There are also wasted opportunities with John Cleese and Shirley Henderson - two wonderfully distinctive actors who here play phantoms (quite literally) of their former selves. They are rendered as see-through ghosts, the special effects of which are anything but special.

But Chamber of Secrets does have its plusses, and its pleasures: Breakfast at the Weasleys' is a cozy, comic affair; the creepy mandrake plants in the Hogwarts greenhouse have a life of their own; Dobby the elf is a whole lot better a synthespian than George Lucas' Jar Jar Binks; Hermione Granger (Emma Watson) is emerging as the most interesting of Potter's Gryffindor chums, and Alan Rickman (as the nasty and no-good Professor Snape) gets to snicker and sneer with relish.

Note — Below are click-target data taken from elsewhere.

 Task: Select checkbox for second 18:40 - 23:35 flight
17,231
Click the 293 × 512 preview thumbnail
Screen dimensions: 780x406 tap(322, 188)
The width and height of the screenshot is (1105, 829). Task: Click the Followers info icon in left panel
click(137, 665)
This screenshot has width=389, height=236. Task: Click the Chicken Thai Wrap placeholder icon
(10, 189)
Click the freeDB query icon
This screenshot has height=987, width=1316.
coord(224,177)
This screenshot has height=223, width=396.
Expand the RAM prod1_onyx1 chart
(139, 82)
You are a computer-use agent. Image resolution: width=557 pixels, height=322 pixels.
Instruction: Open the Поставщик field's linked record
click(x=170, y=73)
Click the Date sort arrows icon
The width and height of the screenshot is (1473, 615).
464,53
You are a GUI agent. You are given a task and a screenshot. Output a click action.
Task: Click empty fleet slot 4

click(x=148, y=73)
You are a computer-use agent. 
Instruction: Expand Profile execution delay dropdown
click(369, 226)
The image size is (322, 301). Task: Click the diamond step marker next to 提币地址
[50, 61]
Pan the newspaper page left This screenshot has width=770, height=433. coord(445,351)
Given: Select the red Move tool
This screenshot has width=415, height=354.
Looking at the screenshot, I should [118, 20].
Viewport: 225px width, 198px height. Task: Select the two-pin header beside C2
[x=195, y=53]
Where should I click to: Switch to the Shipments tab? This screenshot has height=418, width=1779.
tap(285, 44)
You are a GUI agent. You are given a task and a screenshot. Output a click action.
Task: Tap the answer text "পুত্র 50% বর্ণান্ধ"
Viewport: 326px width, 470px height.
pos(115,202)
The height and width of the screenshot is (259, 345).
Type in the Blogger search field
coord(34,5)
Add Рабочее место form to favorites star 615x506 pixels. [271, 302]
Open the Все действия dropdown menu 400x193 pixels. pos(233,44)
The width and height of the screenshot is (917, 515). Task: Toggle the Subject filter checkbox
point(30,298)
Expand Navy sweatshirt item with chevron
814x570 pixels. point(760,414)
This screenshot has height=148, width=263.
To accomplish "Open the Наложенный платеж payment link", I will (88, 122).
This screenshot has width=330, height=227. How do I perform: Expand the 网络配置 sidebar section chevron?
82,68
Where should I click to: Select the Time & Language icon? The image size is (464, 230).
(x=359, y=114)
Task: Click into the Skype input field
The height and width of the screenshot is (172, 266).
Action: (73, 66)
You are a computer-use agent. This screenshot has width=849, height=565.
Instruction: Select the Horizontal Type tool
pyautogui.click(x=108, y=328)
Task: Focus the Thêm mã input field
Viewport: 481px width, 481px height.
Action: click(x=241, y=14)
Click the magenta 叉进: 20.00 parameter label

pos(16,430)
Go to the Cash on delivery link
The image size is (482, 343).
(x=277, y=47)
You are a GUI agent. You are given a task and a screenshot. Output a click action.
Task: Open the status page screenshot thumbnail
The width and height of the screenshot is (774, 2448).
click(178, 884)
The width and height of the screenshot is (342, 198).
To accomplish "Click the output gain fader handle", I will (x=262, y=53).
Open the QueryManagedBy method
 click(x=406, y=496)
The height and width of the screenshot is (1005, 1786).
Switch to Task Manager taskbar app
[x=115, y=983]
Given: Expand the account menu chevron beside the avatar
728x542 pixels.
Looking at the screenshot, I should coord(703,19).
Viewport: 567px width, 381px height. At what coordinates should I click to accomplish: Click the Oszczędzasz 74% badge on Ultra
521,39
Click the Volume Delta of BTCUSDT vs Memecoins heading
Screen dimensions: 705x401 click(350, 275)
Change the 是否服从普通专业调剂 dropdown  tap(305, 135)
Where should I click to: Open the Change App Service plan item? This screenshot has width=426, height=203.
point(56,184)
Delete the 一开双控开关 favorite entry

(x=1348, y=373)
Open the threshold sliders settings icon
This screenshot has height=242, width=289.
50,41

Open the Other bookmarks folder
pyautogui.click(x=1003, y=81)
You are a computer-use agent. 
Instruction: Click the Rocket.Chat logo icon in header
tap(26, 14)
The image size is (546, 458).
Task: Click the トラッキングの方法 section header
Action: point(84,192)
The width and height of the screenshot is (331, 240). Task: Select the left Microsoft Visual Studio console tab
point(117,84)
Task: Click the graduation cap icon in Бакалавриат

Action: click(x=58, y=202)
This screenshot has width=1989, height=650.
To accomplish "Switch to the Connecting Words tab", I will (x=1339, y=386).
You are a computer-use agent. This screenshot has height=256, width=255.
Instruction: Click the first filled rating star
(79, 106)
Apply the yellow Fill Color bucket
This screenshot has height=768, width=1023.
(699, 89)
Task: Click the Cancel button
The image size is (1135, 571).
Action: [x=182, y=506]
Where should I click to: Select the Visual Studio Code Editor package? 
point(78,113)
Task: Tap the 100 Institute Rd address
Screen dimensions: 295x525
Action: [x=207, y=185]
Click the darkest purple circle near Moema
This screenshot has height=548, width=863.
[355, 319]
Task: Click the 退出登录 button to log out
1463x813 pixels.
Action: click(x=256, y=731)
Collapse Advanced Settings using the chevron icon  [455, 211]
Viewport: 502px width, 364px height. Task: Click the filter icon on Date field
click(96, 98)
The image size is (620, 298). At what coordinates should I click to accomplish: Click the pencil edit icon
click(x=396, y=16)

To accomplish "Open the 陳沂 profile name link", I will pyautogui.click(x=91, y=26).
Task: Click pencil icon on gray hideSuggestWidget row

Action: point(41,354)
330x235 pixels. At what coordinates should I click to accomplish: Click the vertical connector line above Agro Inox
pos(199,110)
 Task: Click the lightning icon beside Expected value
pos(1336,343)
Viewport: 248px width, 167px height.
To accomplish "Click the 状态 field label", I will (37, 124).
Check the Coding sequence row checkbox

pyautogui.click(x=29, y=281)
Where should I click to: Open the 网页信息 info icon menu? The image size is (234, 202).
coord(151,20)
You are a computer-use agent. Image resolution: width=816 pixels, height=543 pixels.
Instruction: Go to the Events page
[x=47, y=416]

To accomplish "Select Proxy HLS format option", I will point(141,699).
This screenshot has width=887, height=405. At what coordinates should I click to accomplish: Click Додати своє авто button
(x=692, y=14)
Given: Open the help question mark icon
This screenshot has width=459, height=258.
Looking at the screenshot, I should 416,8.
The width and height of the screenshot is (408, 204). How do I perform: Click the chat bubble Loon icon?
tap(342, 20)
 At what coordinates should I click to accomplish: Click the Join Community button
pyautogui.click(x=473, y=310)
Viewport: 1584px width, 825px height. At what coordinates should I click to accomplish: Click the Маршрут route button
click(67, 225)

And it is with mixed emotions that one watches the final film performance from Richard Harris - as the Merlinesque Professor Dumbledore, his voice raspy, his ruddy mug hidden behind a big white beard. Harris died three weeks ago, and his disappearance presents a casting challenge for the team (including a new director: The Little Princess' Alfonso Cuarón) busy working on 2004's Potter installment, The Prisoner of Azkaban. Still, it's great to see Harris one last time - he brought a genial gravitas to the halls of Hogwarts.